Problem to solve. Exactly as written, please repeat the data that follows, but not the pictures.

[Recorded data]
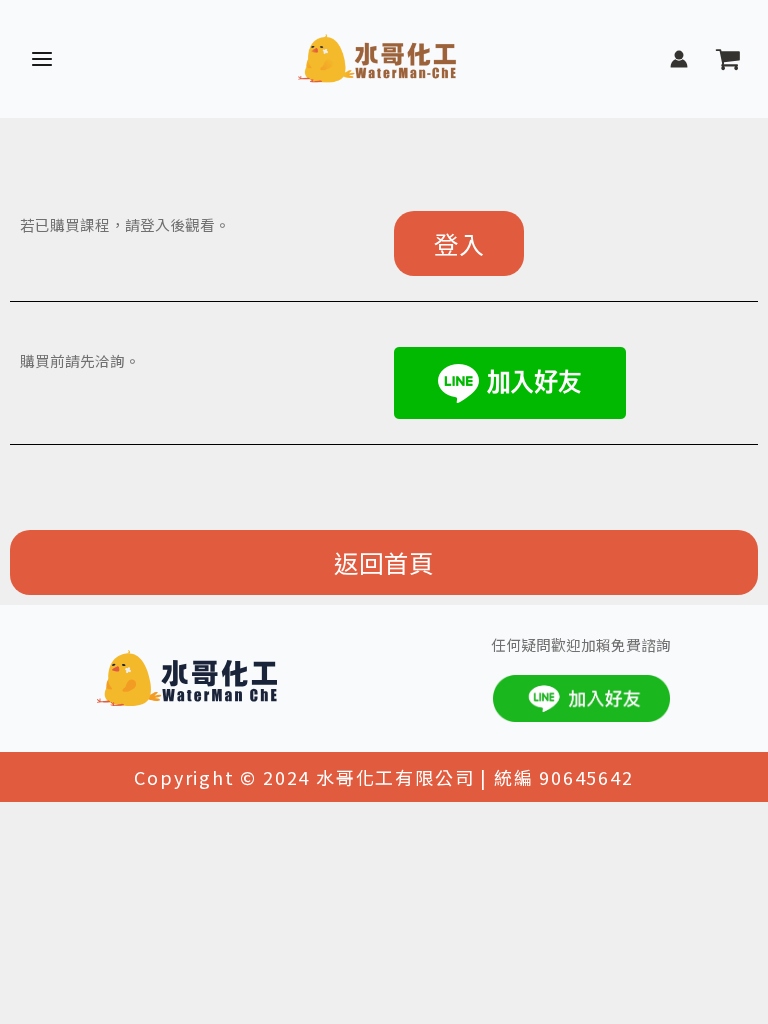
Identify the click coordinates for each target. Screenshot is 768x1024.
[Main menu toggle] (42, 59)
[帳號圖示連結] (679, 59)
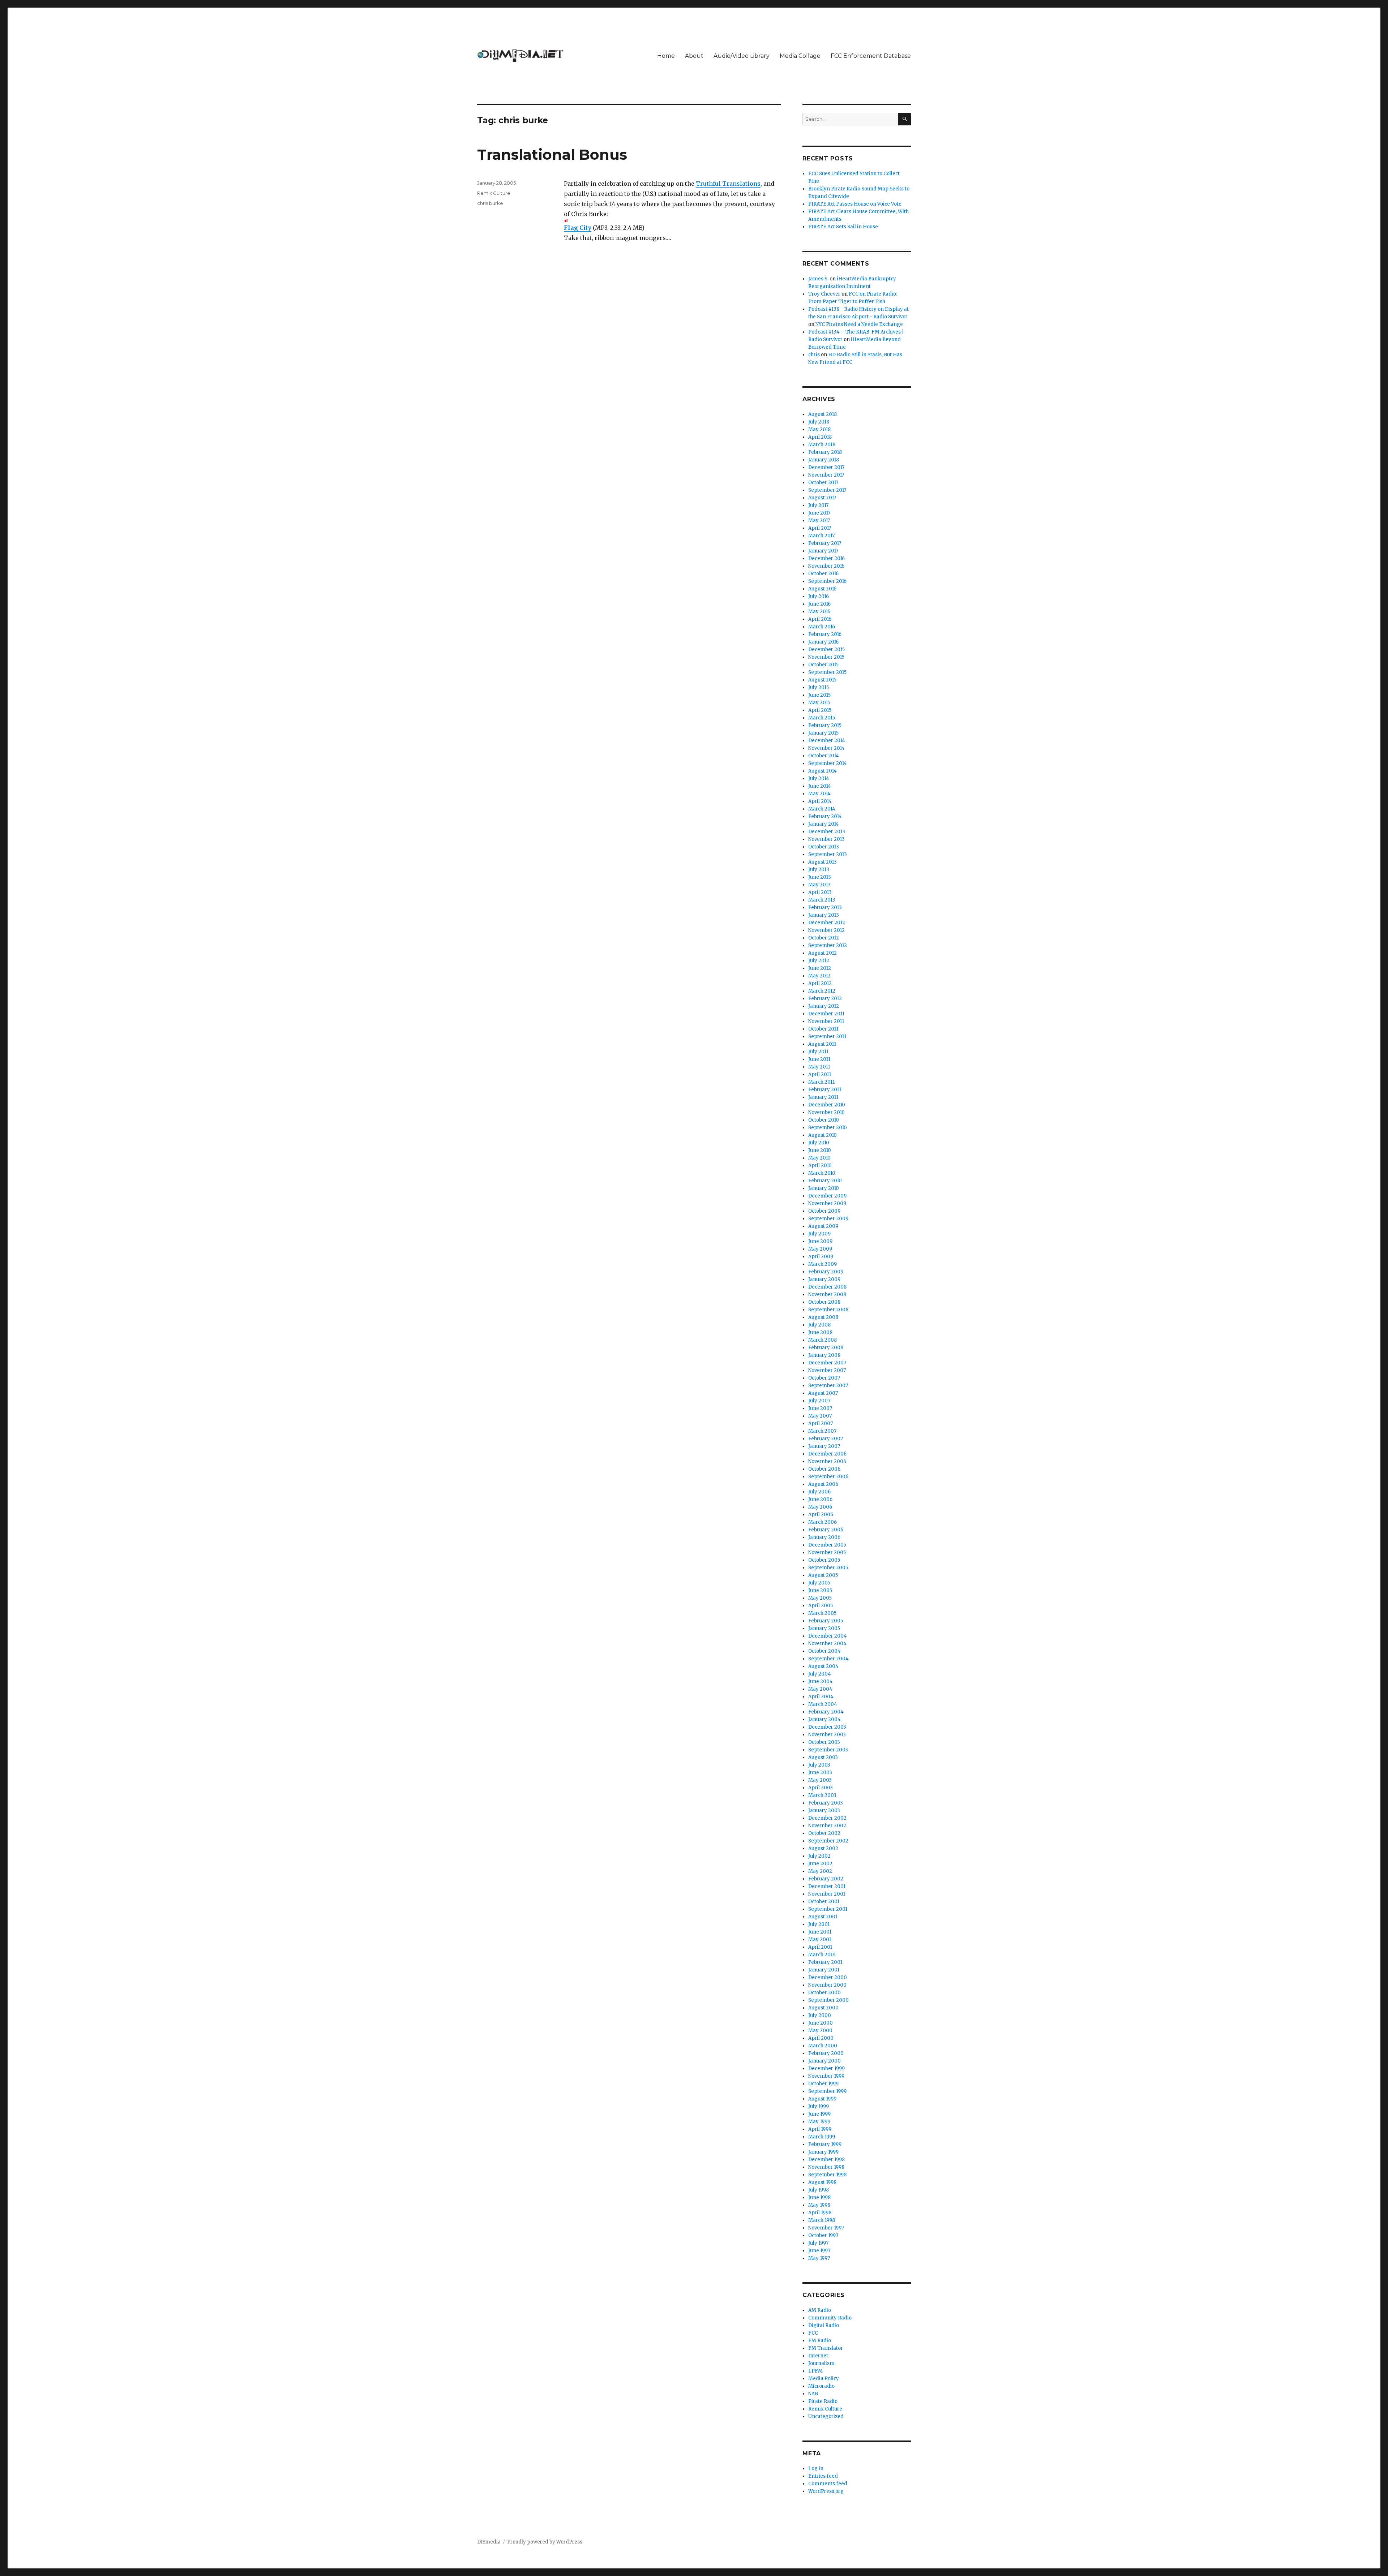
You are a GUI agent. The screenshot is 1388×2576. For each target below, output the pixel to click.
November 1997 (826, 2228)
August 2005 (823, 1575)
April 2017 (819, 528)
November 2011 (826, 1021)
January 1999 (823, 2152)
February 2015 (824, 725)
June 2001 (819, 1932)
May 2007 (820, 1416)
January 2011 (823, 1097)
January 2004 (824, 1719)
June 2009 (820, 1241)
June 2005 (820, 1590)
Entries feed (823, 2476)
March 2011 (821, 1082)
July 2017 (818, 505)
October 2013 (823, 847)
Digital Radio (823, 2325)
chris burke (490, 203)
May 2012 (819, 976)
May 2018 (819, 429)
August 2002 (823, 1848)
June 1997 (819, 2251)
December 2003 (827, 1727)
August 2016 (822, 589)
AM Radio (819, 2310)
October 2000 (824, 1993)
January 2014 (823, 824)
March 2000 (822, 2046)
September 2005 (828, 1568)
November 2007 (827, 1370)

Answer area.
Identify the click coordinates for each target. Screenshot is 768x1024.
[Main menu toggle] (42, 59)
[帳號圖示連結] (679, 59)
You are a GUI agent. The screenshot is 1388×2576. For each target below, output the pixel to click.
November 1997 (826, 2228)
August 2005 (823, 1575)
April 2017 (819, 528)
November 2011 (826, 1021)
January 1999 (823, 2152)
February 2015 (824, 725)
June 2001 (819, 1932)
May 2007 (820, 1416)
January 2011 (823, 1097)
January 2004 (824, 1719)
June 2009 (820, 1241)
June 2005 (820, 1590)
Entries feed (823, 2476)
March 2011 (821, 1082)
July 2017 (818, 505)
October 2013 (823, 847)
Digital Radio (823, 2325)
chris burke (490, 203)
May 2012 (819, 976)
May 2018 (819, 429)
August 2002 (823, 1848)
June 1997 (819, 2251)
December 2003 (827, 1727)
August 2016 (822, 589)
AM Radio (819, 2310)
October 2000 (824, 1993)
January 2014 (823, 824)
March 2000 (822, 2046)
September 2005 (828, 1568)
November 2007 (827, 1370)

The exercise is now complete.